* [EXERCISE BRIEF]: Reproduce verbatim everything from the line containing "This screenshot has width=833, height=594." down to the final line of the records, both ends included, and leave the pictures out of your answer.

======

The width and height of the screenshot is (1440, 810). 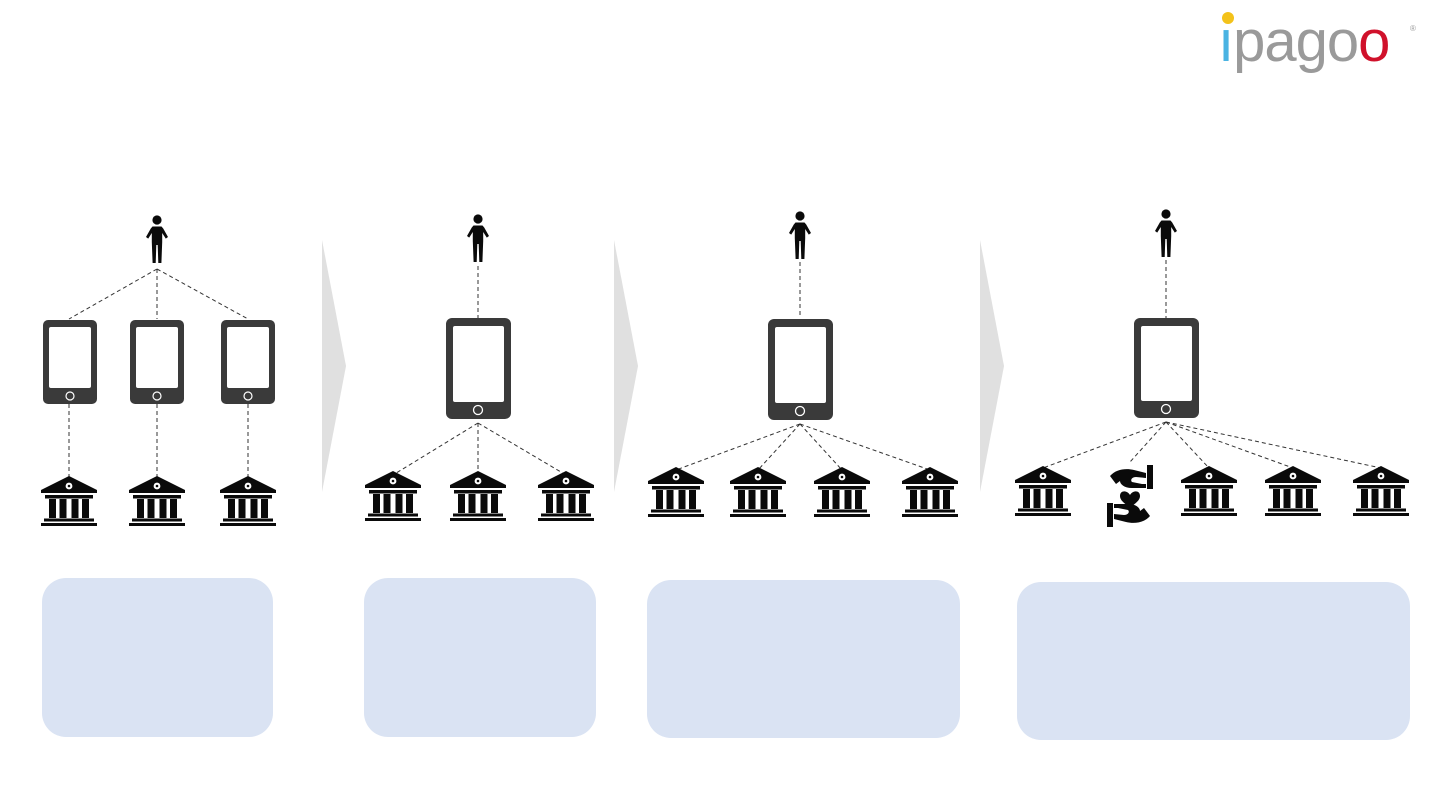 I want to click on logo-text: ıpagoo, so click(x=1304, y=42).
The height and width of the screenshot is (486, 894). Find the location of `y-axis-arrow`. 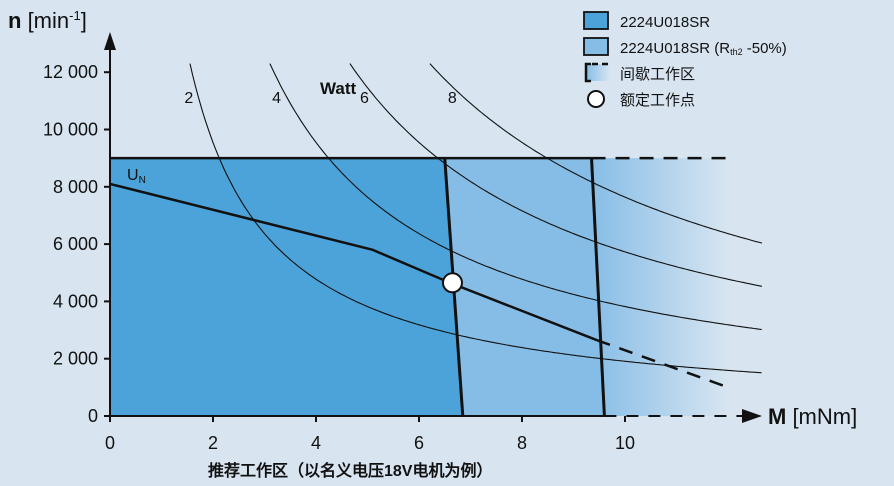

y-axis-arrow is located at coordinates (110, 41).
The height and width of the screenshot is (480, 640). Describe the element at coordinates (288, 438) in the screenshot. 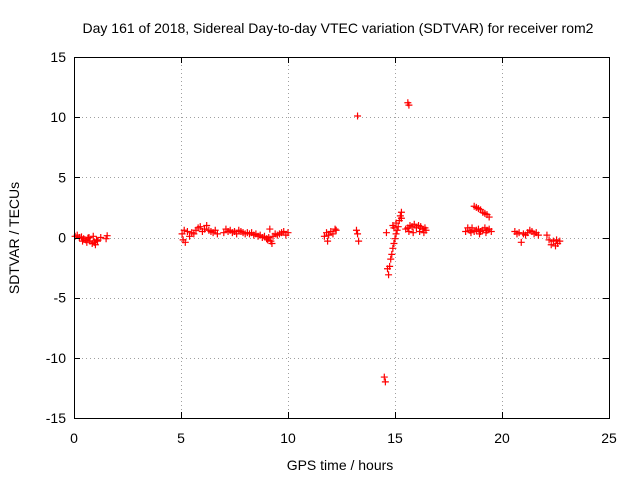

I see `x-tick-label: 10` at that location.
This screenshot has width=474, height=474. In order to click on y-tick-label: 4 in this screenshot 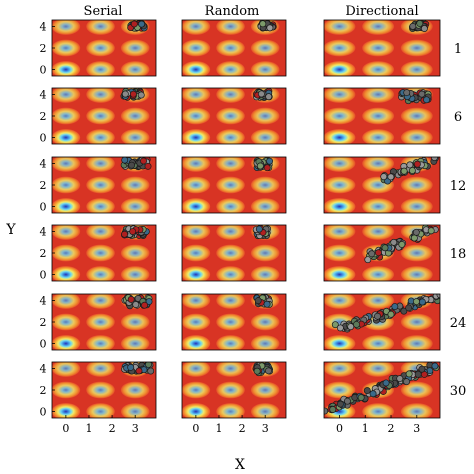, I will do `click(44, 26)`.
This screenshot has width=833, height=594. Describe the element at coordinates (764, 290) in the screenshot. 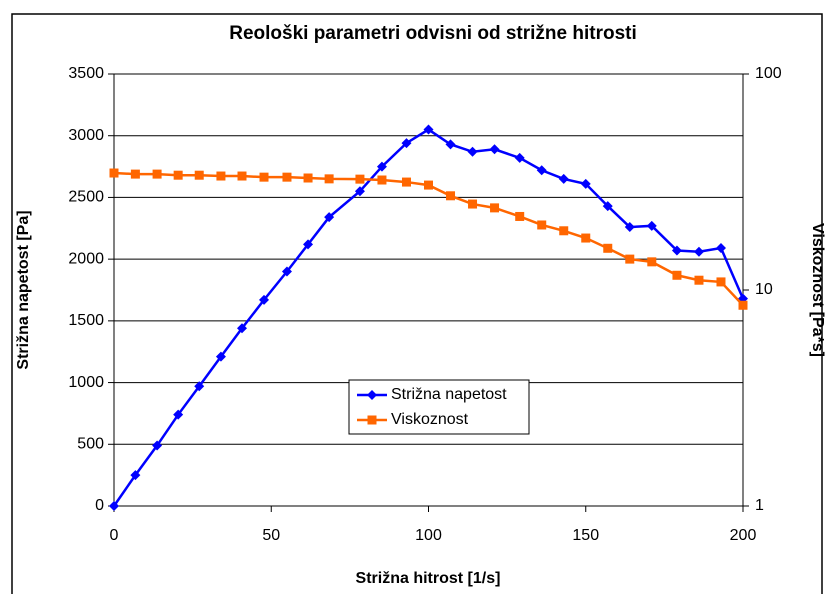

I see `y2-tick-label: 10` at that location.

======

* [ANSWER TO THE PROBLEM]:
This screenshot has width=833, height=594. Describe the element at coordinates (764, 290) in the screenshot. 

I see `y2-tick-label: 10` at that location.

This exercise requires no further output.